Ultimately, intelligence agencies are better at providing this sort of information to lawmakers. Describing the capabilities of North Korean or Chinese intercontinental ballistic missiles, explaining the total collapse of the Venezuelan economy under President Nicolás Maduro and hunting down illicit finance that funds terrorism are all examples of where intelligence agencies excel.
But, they often fail when it comes to predicting the future.

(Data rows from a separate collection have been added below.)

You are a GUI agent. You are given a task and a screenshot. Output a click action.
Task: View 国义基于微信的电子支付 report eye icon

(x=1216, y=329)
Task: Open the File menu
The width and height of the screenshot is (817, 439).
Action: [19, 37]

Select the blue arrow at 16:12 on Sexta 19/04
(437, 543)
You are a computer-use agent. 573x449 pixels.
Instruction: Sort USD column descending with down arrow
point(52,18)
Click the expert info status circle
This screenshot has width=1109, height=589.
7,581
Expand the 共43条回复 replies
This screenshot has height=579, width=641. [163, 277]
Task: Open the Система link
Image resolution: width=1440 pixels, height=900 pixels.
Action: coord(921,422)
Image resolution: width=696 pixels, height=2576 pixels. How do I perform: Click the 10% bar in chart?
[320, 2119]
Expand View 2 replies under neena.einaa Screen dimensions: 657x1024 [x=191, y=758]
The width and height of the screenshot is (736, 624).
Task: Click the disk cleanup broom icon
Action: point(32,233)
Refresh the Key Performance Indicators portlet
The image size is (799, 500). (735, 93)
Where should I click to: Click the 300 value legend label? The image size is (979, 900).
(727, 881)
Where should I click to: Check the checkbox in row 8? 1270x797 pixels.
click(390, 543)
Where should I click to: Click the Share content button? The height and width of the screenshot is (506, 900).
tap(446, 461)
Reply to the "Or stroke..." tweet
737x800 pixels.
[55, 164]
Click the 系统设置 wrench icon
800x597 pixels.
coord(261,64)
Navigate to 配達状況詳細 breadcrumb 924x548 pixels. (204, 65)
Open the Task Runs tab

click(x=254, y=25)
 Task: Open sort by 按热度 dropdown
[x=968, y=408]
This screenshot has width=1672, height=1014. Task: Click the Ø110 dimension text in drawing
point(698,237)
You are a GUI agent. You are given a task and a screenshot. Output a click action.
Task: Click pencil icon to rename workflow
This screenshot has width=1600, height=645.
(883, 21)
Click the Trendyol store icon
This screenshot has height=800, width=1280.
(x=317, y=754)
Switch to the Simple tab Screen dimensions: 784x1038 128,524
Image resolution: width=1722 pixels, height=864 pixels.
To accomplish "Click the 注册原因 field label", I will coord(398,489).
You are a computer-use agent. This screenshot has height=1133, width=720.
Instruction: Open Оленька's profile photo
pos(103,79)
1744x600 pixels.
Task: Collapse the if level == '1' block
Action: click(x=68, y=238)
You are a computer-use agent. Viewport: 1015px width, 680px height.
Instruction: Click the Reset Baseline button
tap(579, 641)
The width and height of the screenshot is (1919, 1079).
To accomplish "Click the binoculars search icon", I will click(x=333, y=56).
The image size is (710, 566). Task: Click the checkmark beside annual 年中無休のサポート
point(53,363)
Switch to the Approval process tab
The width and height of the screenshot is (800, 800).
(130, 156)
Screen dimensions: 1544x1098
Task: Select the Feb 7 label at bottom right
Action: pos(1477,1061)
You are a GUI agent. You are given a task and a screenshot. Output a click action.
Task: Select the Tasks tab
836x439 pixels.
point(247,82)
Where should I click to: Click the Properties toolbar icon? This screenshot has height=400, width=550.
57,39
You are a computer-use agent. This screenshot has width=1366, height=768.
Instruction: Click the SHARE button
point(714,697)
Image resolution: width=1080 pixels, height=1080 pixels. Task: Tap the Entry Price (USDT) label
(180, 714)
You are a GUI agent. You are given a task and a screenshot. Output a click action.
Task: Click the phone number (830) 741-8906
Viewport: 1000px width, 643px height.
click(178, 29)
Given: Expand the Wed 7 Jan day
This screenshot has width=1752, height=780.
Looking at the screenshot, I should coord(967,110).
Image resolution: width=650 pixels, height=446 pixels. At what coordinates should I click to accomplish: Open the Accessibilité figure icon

CIA analyst training in the year 2000 included an intensive segment on causes and cases of intelligence failure. These included lack of communication between intelligence services (Pearl Harbor), overestimation of a rival’s capabilities (the fall of the Soviet Union) and over-reliance on liaison intelligence partners (the Iranian Revolution). As for 9/11, American intelligence agencies were fully aware of al Qaeda’s plans to attack a U.S. target but were unable to get specific information on the date, time and location of planned attacks due to lack of human intelligence assets in specific al Qaeda units. Lack of communication between intelligence services – in this case, barriers between the CIA and FBI intended to protect Americans’ civil liberties – was again one of the causes of the failure.